Get Trinity Rep’s production history list.
Trinity Rep was founded in 1963 when a small group of Rhode Island citizens sought to create a professional resident theater company in Providence. They hired Adrian Hall, a New York-based director originally from Texas to be the Artistic Director. By the next year, the theater began performing at Trinity Union Methodist Church, located on Broad St. in Providence – the first production, The Hostage by Brendan Behan, opened on March 14, 1964 to rave reviews.
In 1966, Trinity received substantial funds from the newly founded National Endowment for the Arts to fund the landmark Project Discovery program, which allowed high school students from all over the state to attend professional live theater for free. This brought a fair amount of attention to the theater, both in the state as well as nationally, and the funding from the NEA also helped to stabilize the theater’s financial health. In 1968, Trinity Rep became the first American theater company to perform at the Edinburgh International Festival in Scotland.

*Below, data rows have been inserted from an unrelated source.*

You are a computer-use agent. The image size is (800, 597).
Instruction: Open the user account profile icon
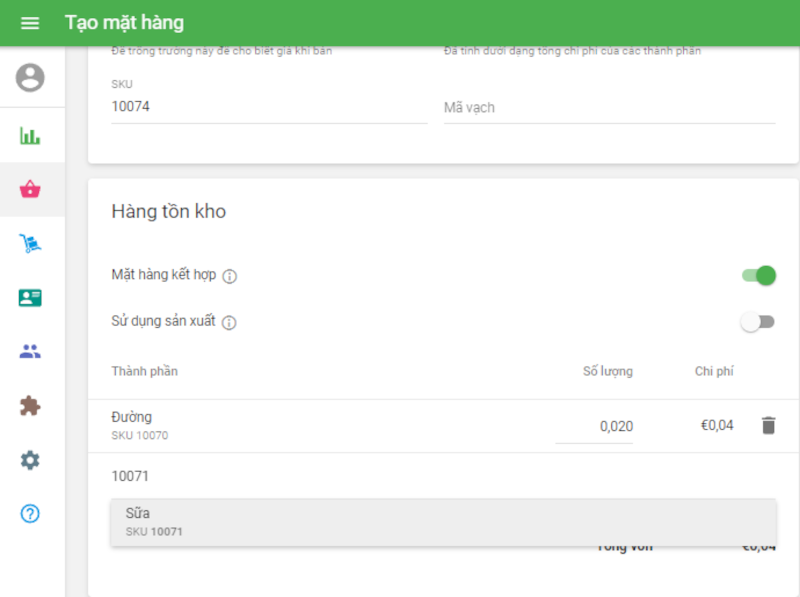(x=31, y=78)
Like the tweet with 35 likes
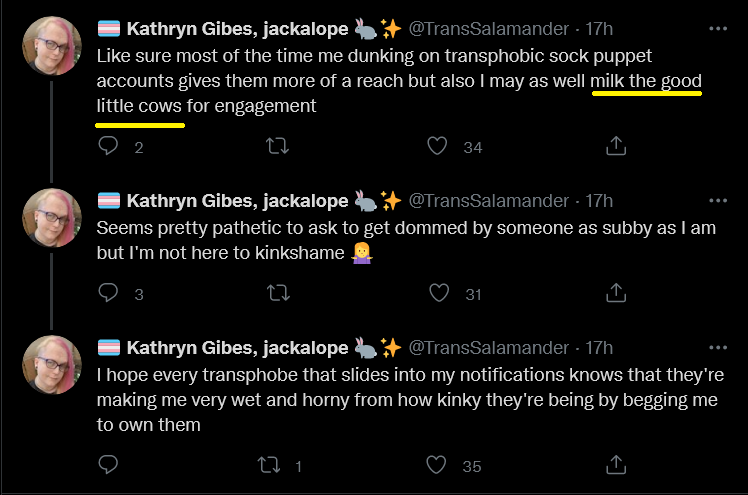 pyautogui.click(x=436, y=464)
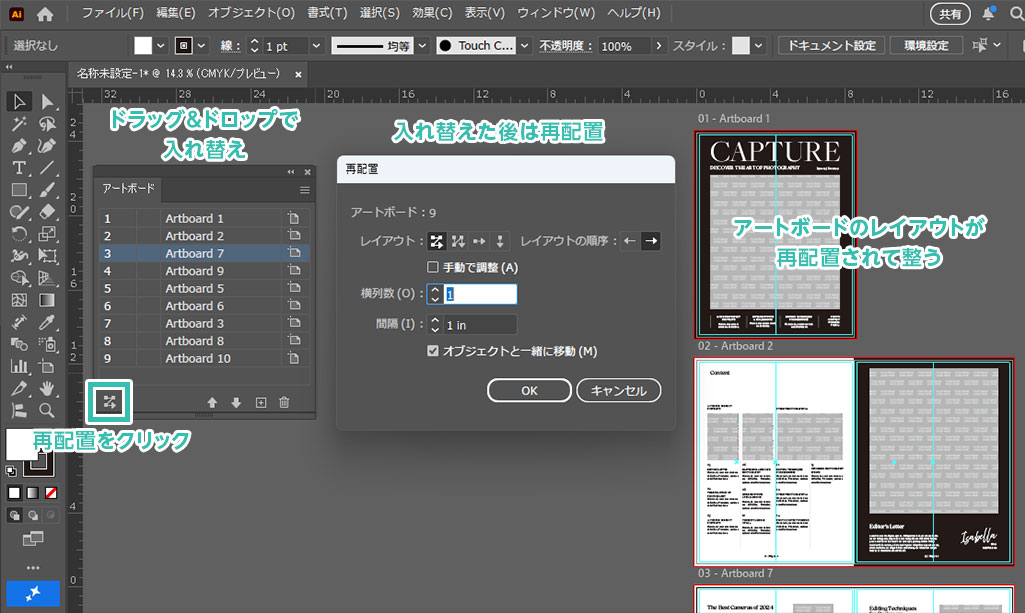Open the オブジェクト(O) menu
Screen dimensions: 1025x613
tap(251, 14)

By 1973, Trinity Rep moved to its present home, the Lederer Theater Center at 201 Washington Street in downtown Providence. Formerly a historical vaudeville performance house known as the Emery Majestic Theater, the historic building was refashioned to house two performance spaces: the 500+ seat Elizabeth and Malcolm Chace Theater and the 250+ seat Sarah and Joseph Dowling, Jr. Theater, as well as offices, production shops, and rehearsal halls. In 1977, the Trinity Rep Conservatory, a graduate studies program in acting and directing, first opened.
Trinity’s reputation continued to grow, culminating in the company receiving the Tony Award for Outstanding Regional Theater Company in 1981. During the next decade, the theater produced four television productions for PBS, toured India and Syria, and continued to show a strong commitment to the development of new works. In 1989, Adrian Hall passed the torch to Anne Bogart, who spent a year as artistic director before resident acting company member and associate director Richard Jenkins assumed the job for the next four years.

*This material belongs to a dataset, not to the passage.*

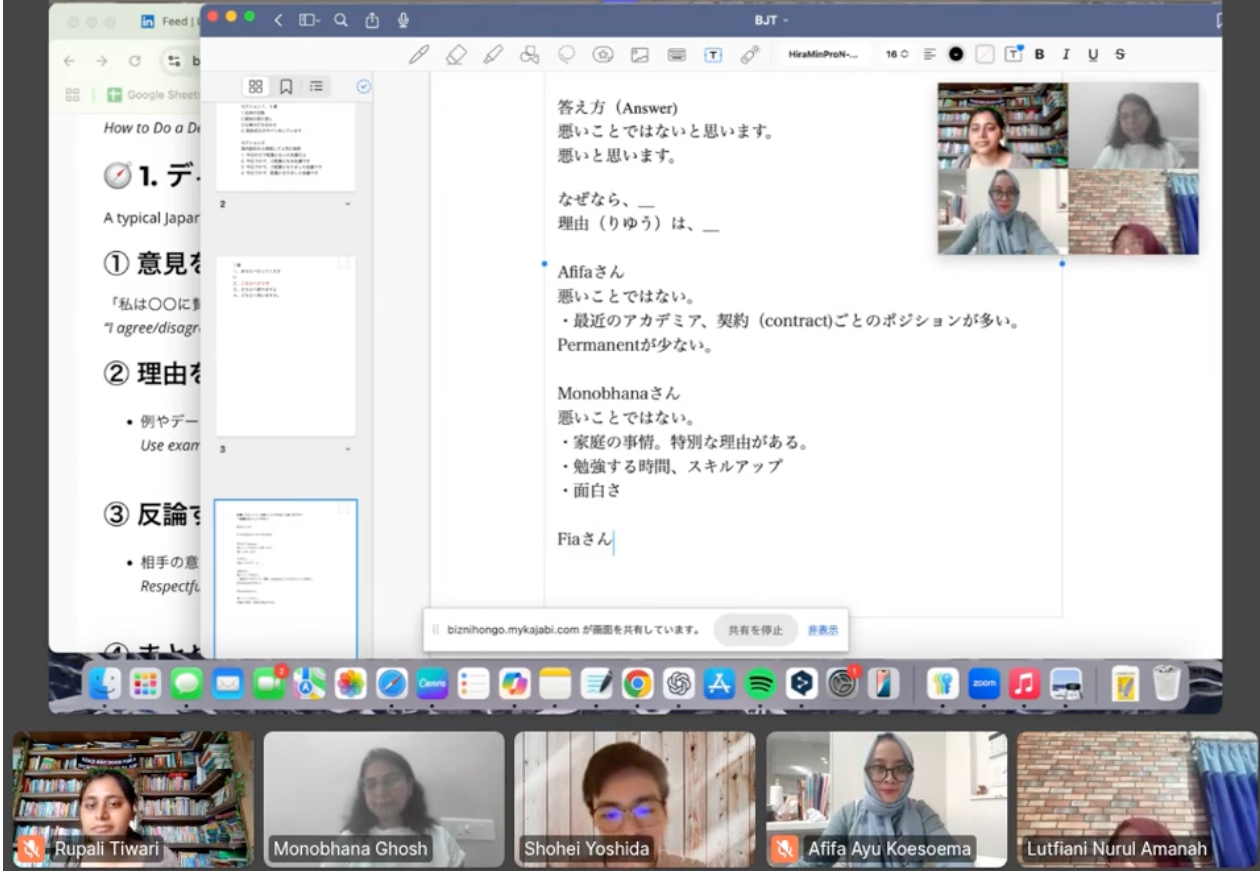This screenshot has width=1260, height=871.
Task: Open the sidebar layout dropdown
Action: tap(308, 19)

In 1994, Oskar Eustis became Trinity Rep’s fourth artistic director, and oversaw a period of substantial artistic and financial growth. In 2001, a partnership between Trinity Rep and Brown University created the Brown/Trinity Rep MFA program for actors and directors. In 2005, thanks to the support of Citizens Bank, Trinity Rep opened the Pell Chafee Performance Center on Empire Street, just a block from the Lederer Theater Center, which featured a theater space with flexible seating for up to 250 as well as a number of classrooms and rehearsal spaces to house the MFA program as well as Trinity Rep’s educational classes for children and adults.
In 2006, Curt Columbus, an accomplished playwright and translator, as well as a director, took over for acting artistic director Amanda Dehnert to helm Trinity Rep forward into the 21st century. In 2014, in celebration of Trinity Rep’s fiftieth anniversary, Trinity Rep was named the State Theater of Rhode Island. In 2019, Trinity Rep earned the highest-possible Charity Navigator 4-star rating, an indication of financial accountability, transparency, and health.
Today, as Rhode Island’s largest arts organization, Trinity Rep has a significant impact on the community, and is a linchpin of Providence’s arts and entertainment district. With an annual budget of $10 million, the theater employs over 100 artistic and administrative staff, and generates more than $13 million in economic activity each year. Trinity Rep’s educational initiatives continue to provide instruction and enrichment to people of all ages and abilities, and our Project Discovery program introduces over 16,000 children each year to live theater. The tuition-free Brown/Trinity Rep MFA program has become a leader in graduate training for actors and directors by offering in-depth training in conjunction with a professional theater, and is widely regarded as one of the best in the country.